Pathophysiology of acute interstitial nephritis

Abstract

Acute interstitial nephritis (AIN) is an important ‘renal’ cause of acute kidney injury, though less common than, acute tubular necrosis and acute glomerulonephritis. Interstitial inflammation is also seen in glomerular diseases, but is not considered as AIN, possibly because of different pathophysiology. Two-thirds of cases of AIN are due to drugs like NSAIDs and antimicrobials. The presentation of AIN is with non-specific symptoms and signs, with <10% patients having systemic features of immune reaction like fever, rashes, arthralgias, and eosinophilia. Most of the cases of AIN are diagnosed clinically. Biopsy, when available, shows interstitial edema and infiltrates of lymphocytes, macrophages, eosinophils, plasma cells, and neutrophils. The glomeruli are typically normal. Presence of large number of T cells in biopsy specimen confirms cell mediated immune pathomechanism as a major cause of injury.

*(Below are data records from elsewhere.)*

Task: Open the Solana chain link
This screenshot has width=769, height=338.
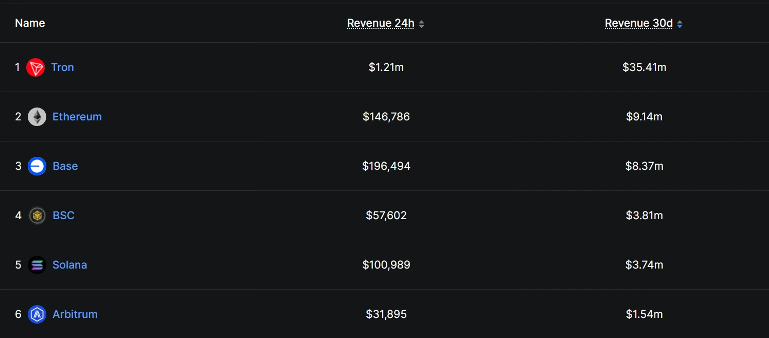Action: [x=70, y=265]
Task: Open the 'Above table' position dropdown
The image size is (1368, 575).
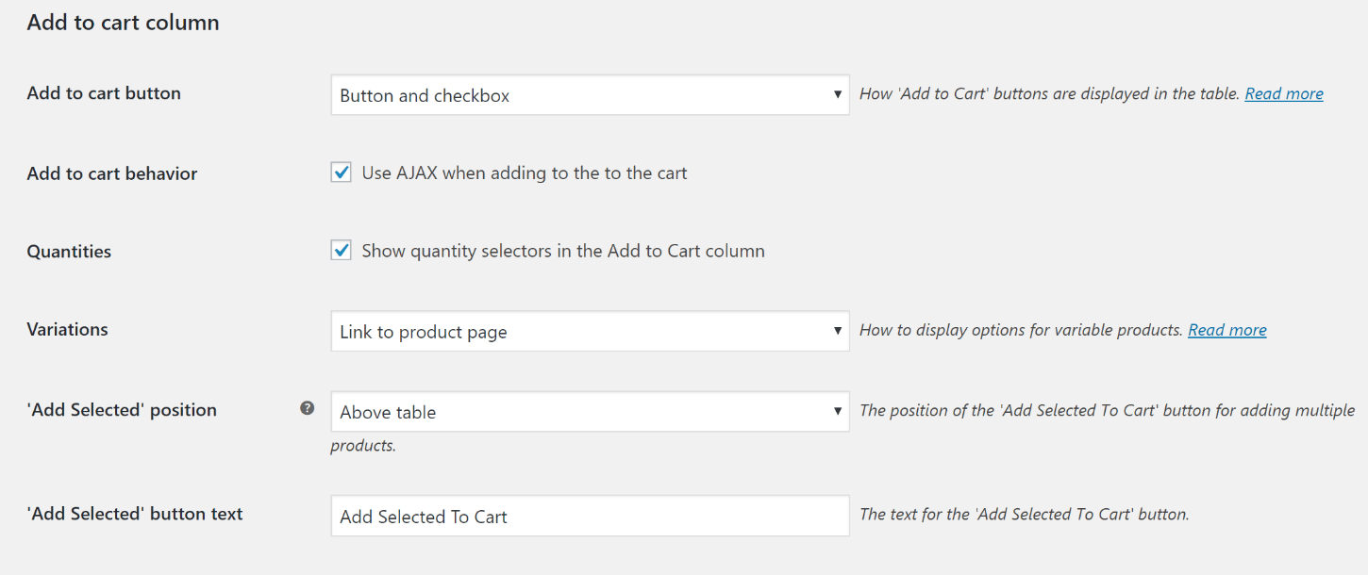Action: tap(590, 412)
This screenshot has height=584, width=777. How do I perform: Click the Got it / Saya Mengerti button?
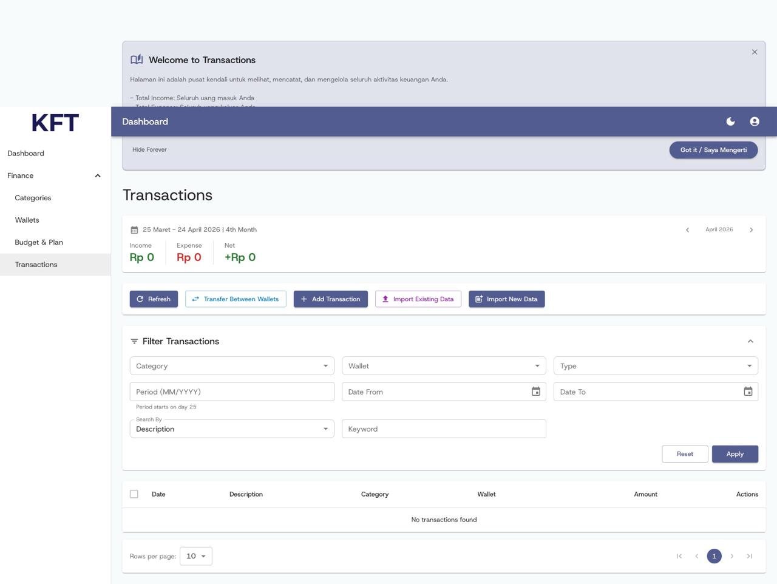pos(713,149)
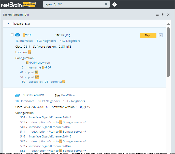The height and width of the screenshot is (154, 175).
Task: Check the Device group checkbox
Action: tap(12, 24)
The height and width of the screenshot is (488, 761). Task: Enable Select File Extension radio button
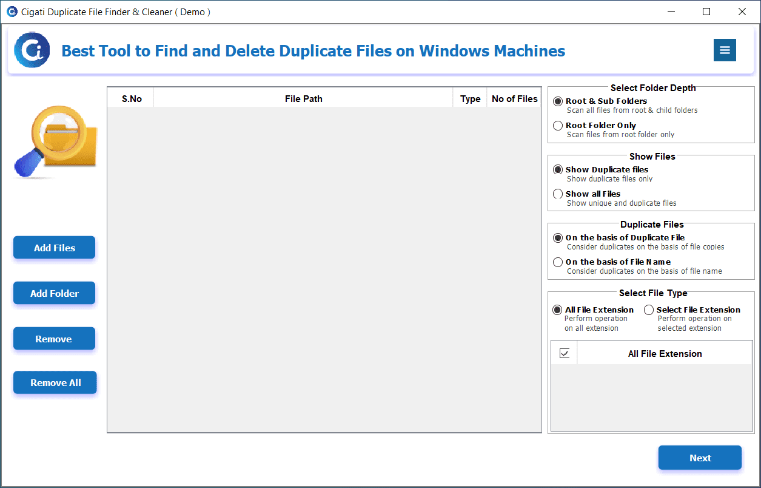649,310
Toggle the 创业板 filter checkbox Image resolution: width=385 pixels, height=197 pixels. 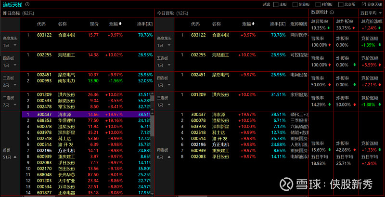click(295, 4)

Withdrawal of offending drug may lead to recovery or may require steroid treatment to expedite the recovery phase. Delayed treatment of AIN may lead to irreversible damage in the form of interstitial fibrosis and chronic interstitial nephritis. The patho-mechanism of irreversible damage is also complex involving ‘epithelial-mesenchymal transition’, whereby tubular cells possibly, by virtue of growth factors, become fibroblast like cells.